Now that St. Hilary has established the Prophet is speaking specifically to us and that we are the subject of the First Psalm, he sets about introducing us to the purpose of the Psalm:

The Holy Spirit made choice of this magnificent and noble introduction to the Psalter, in order to stir up weak man to a pure zeal for piety by the hope of happiness, to teach him the mystery of the Incarnate God, to promise him participation in heavenly glory, to declare the penalty of the Judgment, to proclaim the two-fold resurrection, to shew forth the counsel of God as seen in His award. It is indeed after a faultless and mature design that He has laid the foundation of this great prophecy; His will being that the hope connected with the happy man might allure weak humanity to zeal for the Faith; that the analogy of the happiness of the tree might be the pledge of a happy hope, that the declaration of His wrath against the ungodly might set the bounds of fear to the excesses of ungodliness, that difference in rank in the assemblies of the saints might mark difference in merit, that the standard appointed for judging the ways of the righteous might shew forth the majesty of God.

Note the the primary actor in this is the Holy Spirit and that the primary message is the comparison of the Kingdom of Heaven — what is possible for the happy man — and the fallen world — the fruits of ungodliness. This demonstrates two things: First, it is not possible to understand Scripture without the Holy Spirit. In the prayer prior to the reading of the Gospel we pray:

Shine within our hearts, loving Master, the pure light of Your divine knowledge and open the eyes of our minds that we may comprehend the message of Your Gospel.

As an aside, yes it is this prayer from which this blog gets its name. Also note this priestly prayer from Orthros:

O God and Father of our Lord Jesus Christ, who has raised us up from our beds and has gathered us together at this hour of prayer; Grant us grace in the opening of our mouth, and receive our thanksgiving as we have power to make them, and instruct us in Your statutes. For we know not how to pray as we ought unless You, O Lord, by Your Holy Spirit, guide us.

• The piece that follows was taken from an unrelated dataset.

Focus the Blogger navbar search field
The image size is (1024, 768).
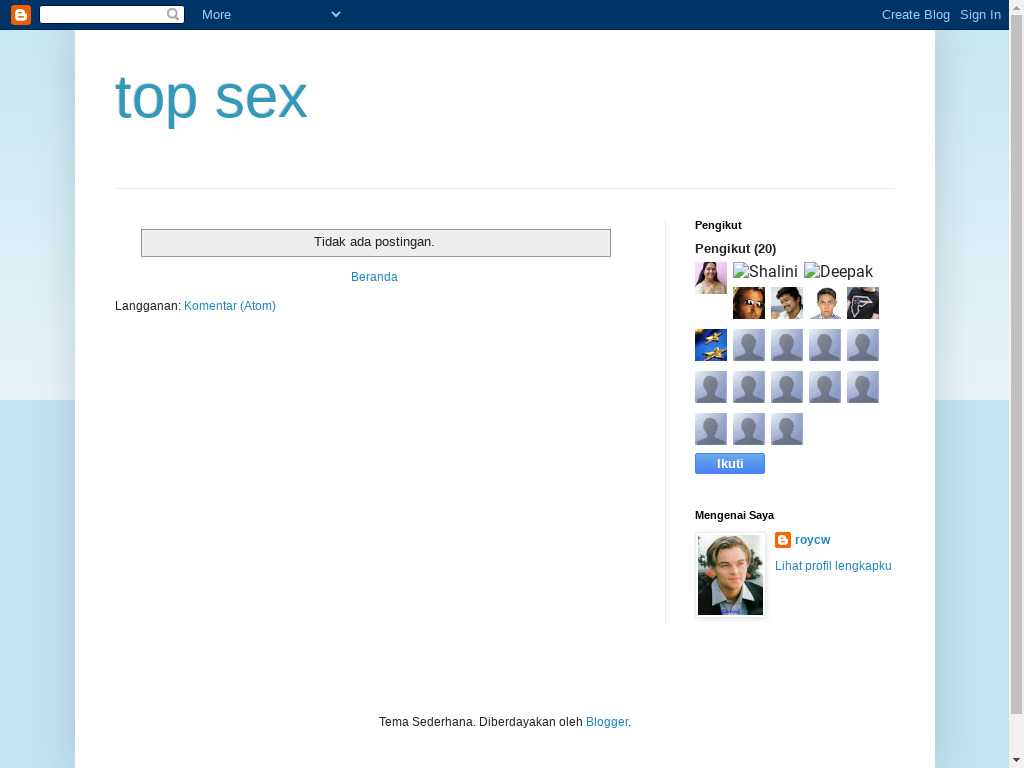pos(102,14)
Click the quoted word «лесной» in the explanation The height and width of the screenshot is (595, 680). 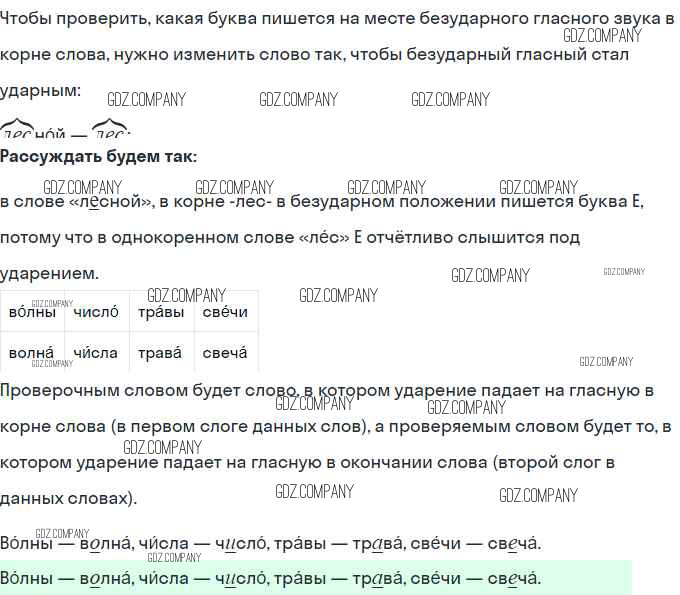tap(110, 203)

This leads to the second point about the Holy Spirit: when we pray and when we read Scripture we are allowing the Holy Spirit to move in and through us. In other words, when we make daily prayer and Scripture reading a part of our lives, we are actively participating in the Holy Spirit.

Since we are in the midst of celebrating The Entrance of the Theotokos into the Temple, I would be remiss if I did not mention that our Holy Mother models this behavior. Note what the Church says in her hymns (from the Stichera of Vespers of the Entrance):

In that holiest place of all, the most holy and blameless Maid, in the Holy Spirit does come to dwell therein; and by an Angel is fed she who is truly the holiest temple of our Holy God, Who by dwelling Himself in her cleansed and sanctified all creation, and He has deified the very nature of us mortals, though it had fallen away from Him.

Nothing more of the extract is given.